Dukungan itu tecermin melalui keputusan Rapat Koordinasi Komite Pengarah BPDPKS pada 22 Januari 2021 yang telah menyetujui usulan alokasi anggaran BPDPKS tahun 2021.

“Dukungan yang utama adalah pemenuhan target peremajaan sawit rakyat pada tahun 2021 seluas 180.000 hektare dengan alokasi dana sebesar Rp5,567 triliun,” ujar Menko Perekonomian Airlangga Hartarto saat memimpin rakor itu, Jumat (22/1/2021).

Untuk mencapai target tersebut, BPDPKS bersama seluruh pemangku kepentingan industri sawit akan menyusun mekanisme peremajaan sawit rakyat yang lebih efektif dan efisien.

Meskipun sudah ada komitmen dari pemerintah, Joko Supriyanto tetap mengingatkan sehingga produktivitas sawit nasional tetap terjaga.
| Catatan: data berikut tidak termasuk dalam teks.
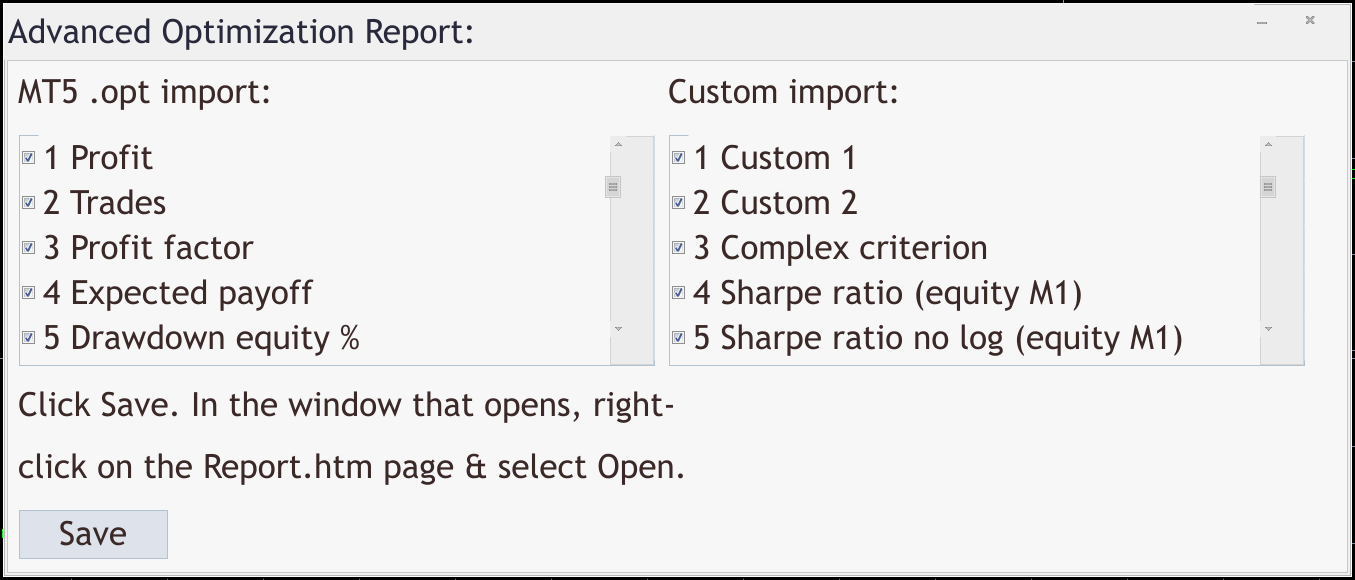
Task: Close the Advanced Optimization Report window
Action: pos(1310,20)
Adapun, produksi sawit diperkirakan naik pada 2021. Itu didukung oleh kondisi pemupukan dan cuaca sepanjang 2020. Gapki memperkirakan produksi mampu mencapai 53,93 juta ton, lebih tinggi dari realisasi tahun lalu sebanyak 51,62 juta ton.
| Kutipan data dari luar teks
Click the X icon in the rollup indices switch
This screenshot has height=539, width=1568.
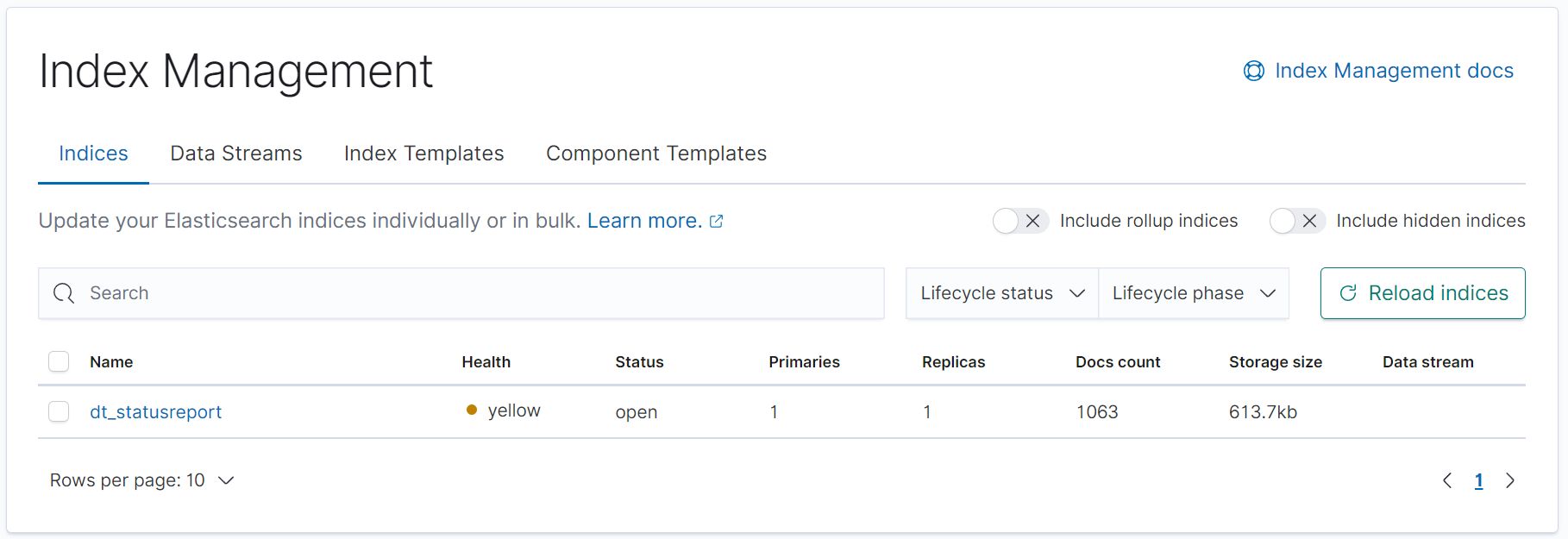[x=1031, y=221]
Berkaitan dengan target yang telah ditetapkan, Gapki sebagai organisasi yang membawahi pelaku di sektor sawit mengingatkan ekspor ke sejumlah destinasi utama diperkirakan menghadapi sejumlah tantangan. Misalnya ke pasar India, negara itu berpotensi mengenakan kenaikan bea masuk CPO.

Begitu juga dengan rencana naiknya importasi kedelai oleh Tiongkok. “Ekspor ke Tiongkok barangkali akan berada di kisaran 5 sampai 6 juta ton. Ketika impor kedelai naik seiring pemulihan peternakan babi di sana, crushing untuk minyak kedelai otomatis naik dan ini berpengaruh ke permintaan minyak sawit,” kata Joko.

Terlepas dari hambatan yang terjadi di dua pasar utama, pelaku usaha memang sebaiknya melakukan diversifikasi pasar. Yang cukup membanggakan, pasar ekspor sawit Indonesia setidaknya telah menjangkau 174 negara.

Sekitar 80% serapan masih berasal dari sejumlah negara tujuan utama. Sayangnya, data menunjukkan rata-rata ekspor ke negara dan kawasan tujuan utama mengalami penurunan, misalnya ke Tiongkok yang turun 24 persen, Bangladesh 23 persen, Uni Eropa 12 persen, Timur Tengah 11 persen, dan Afrika 8 persen.

Sementara itu, kondisi pasar yang lebih dinamis pada 2021 diperkirakan akan membawa harga minyak sawit berada di level USD850—USD900 per ton. Dinamika permintaan di destinasi utama serta kondisi pasokan minyak nabati bakal menjadi faktor pergerakan harga.

Benar, pergerakan harga yang sangat rentan di tengah wabah pandemi harus membuat pemerintah dan pelaku usaha untuk bersama-sama bisa memetakan pasar CPO, termasuk menilai negara-negara yang pulih dengan signifikan pascapandemi Covid-19 untuk segera disasar.

Dengan strategi yang jitu, pemetaan dan perkiraan mengenai peningkatan ekspor serta produk yang paling menjanjikan untuk dijual ke negara tersebut serta tren pasar negaranya, maka kinerja ekspor komoditas itu tetap moncer untuk 2021.